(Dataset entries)
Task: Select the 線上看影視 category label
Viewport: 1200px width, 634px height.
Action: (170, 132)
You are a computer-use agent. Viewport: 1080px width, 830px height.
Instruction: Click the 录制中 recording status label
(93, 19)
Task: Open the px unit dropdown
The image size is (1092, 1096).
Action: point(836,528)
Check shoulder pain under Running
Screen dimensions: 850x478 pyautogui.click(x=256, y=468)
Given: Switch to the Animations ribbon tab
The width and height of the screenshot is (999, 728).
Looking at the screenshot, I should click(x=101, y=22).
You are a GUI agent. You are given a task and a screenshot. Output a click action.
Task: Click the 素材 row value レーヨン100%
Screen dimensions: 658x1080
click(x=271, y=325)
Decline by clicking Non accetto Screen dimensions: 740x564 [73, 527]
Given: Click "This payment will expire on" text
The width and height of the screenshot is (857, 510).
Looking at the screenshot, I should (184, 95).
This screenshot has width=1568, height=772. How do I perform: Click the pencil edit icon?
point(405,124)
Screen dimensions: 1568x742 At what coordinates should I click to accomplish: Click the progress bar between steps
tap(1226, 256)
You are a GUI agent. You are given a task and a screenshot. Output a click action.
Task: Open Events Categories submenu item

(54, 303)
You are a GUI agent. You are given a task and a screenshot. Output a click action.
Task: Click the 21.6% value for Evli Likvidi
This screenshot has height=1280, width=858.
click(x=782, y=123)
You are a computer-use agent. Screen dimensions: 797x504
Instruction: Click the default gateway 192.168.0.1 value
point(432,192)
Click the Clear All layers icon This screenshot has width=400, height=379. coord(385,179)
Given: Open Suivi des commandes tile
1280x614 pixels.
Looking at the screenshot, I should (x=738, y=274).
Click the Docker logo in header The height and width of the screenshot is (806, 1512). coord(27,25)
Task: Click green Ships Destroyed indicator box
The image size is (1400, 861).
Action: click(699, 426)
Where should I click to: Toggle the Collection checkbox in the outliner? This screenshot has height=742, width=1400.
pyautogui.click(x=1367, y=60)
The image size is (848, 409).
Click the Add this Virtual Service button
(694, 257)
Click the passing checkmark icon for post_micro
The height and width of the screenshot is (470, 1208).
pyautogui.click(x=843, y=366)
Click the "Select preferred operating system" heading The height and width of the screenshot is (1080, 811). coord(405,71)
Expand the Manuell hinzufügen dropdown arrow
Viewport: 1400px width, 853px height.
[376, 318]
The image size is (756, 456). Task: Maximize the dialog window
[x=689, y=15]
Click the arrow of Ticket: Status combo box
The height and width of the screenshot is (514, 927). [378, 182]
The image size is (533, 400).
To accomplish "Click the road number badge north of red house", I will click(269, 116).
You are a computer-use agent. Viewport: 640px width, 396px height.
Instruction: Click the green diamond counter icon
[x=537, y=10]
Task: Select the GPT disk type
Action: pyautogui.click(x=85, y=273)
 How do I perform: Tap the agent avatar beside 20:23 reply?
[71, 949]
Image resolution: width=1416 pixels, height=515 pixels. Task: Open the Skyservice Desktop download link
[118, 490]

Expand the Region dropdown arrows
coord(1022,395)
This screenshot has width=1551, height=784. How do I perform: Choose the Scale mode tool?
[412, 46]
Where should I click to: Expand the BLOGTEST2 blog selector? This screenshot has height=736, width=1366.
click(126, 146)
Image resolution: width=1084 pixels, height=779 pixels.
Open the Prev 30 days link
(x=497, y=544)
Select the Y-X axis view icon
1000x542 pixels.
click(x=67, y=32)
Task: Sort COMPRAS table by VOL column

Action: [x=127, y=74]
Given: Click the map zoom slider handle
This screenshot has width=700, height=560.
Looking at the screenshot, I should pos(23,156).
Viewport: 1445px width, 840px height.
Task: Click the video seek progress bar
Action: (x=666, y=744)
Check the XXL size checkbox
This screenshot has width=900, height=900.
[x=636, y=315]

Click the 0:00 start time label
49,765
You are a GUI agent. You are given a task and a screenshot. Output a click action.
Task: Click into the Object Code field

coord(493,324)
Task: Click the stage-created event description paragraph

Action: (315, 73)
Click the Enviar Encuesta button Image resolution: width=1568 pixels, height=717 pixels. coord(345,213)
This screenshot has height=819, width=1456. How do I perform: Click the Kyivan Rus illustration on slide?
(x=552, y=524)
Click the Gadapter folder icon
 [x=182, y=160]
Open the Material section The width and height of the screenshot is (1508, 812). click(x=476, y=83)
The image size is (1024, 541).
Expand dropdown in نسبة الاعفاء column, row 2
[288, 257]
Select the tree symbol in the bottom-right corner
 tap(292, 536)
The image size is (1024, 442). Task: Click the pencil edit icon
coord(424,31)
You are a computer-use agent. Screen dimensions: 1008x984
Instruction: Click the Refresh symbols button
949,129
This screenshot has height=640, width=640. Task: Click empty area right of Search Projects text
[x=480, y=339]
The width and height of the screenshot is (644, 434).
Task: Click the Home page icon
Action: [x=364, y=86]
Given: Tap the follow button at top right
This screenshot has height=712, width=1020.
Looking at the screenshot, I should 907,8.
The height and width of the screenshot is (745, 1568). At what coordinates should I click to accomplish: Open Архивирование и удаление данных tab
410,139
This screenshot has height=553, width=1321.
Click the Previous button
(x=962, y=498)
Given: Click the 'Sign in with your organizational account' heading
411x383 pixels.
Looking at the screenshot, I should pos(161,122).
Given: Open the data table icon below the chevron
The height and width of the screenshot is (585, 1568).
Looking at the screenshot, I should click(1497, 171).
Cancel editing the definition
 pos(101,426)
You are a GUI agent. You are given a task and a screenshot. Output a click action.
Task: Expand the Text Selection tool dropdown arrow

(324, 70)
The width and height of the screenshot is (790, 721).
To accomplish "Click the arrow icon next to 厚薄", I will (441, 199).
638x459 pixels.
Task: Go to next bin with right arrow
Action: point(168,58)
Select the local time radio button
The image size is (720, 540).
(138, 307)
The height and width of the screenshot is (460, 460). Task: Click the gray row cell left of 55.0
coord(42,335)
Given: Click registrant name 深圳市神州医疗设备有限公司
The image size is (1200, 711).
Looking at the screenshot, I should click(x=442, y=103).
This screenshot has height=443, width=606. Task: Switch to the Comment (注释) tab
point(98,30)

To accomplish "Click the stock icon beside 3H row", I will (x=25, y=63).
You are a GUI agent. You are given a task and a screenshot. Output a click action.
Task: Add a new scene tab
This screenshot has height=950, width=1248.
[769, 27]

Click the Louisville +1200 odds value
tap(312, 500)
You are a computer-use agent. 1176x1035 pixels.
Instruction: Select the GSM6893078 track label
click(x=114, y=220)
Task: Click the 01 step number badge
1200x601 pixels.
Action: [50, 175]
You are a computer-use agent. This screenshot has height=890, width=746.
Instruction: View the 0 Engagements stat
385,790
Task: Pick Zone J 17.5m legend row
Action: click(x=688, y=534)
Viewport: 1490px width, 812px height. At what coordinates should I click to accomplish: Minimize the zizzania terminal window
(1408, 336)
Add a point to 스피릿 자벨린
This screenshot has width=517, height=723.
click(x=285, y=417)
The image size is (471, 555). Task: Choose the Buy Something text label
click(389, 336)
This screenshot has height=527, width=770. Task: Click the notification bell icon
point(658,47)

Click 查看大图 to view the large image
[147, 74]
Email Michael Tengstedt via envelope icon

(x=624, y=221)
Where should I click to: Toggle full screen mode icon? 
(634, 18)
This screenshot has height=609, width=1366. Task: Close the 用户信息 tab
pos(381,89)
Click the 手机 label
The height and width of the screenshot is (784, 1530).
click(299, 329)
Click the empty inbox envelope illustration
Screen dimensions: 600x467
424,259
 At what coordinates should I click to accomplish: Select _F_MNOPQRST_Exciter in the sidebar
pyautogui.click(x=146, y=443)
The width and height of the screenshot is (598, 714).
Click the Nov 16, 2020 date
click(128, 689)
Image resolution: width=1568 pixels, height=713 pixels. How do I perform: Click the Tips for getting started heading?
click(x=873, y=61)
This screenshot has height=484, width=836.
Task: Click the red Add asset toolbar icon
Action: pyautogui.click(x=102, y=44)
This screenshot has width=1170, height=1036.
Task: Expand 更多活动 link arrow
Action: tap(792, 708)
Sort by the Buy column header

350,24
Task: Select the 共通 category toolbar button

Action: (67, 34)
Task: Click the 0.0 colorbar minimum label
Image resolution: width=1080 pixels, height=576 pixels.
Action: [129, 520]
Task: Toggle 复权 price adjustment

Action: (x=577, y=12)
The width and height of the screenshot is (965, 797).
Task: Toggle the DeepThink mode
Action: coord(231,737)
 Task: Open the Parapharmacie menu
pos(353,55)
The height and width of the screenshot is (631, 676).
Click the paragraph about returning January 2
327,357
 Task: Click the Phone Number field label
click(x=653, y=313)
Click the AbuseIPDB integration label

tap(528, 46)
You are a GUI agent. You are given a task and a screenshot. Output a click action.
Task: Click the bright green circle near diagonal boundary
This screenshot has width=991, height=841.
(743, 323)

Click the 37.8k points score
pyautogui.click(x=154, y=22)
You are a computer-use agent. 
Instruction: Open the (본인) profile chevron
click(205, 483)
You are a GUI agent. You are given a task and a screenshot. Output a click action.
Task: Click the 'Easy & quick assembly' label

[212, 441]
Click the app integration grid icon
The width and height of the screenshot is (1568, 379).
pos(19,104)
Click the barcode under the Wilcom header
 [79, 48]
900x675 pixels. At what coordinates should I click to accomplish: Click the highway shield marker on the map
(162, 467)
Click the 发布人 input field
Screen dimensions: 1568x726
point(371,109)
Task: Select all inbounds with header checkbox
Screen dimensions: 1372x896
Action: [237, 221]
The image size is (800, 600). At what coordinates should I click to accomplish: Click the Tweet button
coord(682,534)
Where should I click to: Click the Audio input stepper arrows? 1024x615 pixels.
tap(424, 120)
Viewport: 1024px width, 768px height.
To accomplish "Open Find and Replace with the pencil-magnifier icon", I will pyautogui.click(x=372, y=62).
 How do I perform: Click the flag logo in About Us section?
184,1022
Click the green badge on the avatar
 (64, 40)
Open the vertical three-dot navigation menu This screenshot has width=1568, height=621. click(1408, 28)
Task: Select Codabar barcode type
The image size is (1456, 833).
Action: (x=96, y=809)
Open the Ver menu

*Work to be completed:* What is asked for is an exact copy of the lines above from the one containing "The height and width of the screenshot is (631, 676)." through the one containing "Task: Click the bright", and only those.

*Response area:*
The height and width of the screenshot is (631, 676).
Click the paragraph about returning January 2
327,357
 Task: Click the Phone Number field label
click(x=653, y=313)
Click the AbuseIPDB integration label

tap(528, 46)
You are a GUI agent. You are given a task and a screenshot. Output a click action.
Task: Click the bright green circle near diagonal boundary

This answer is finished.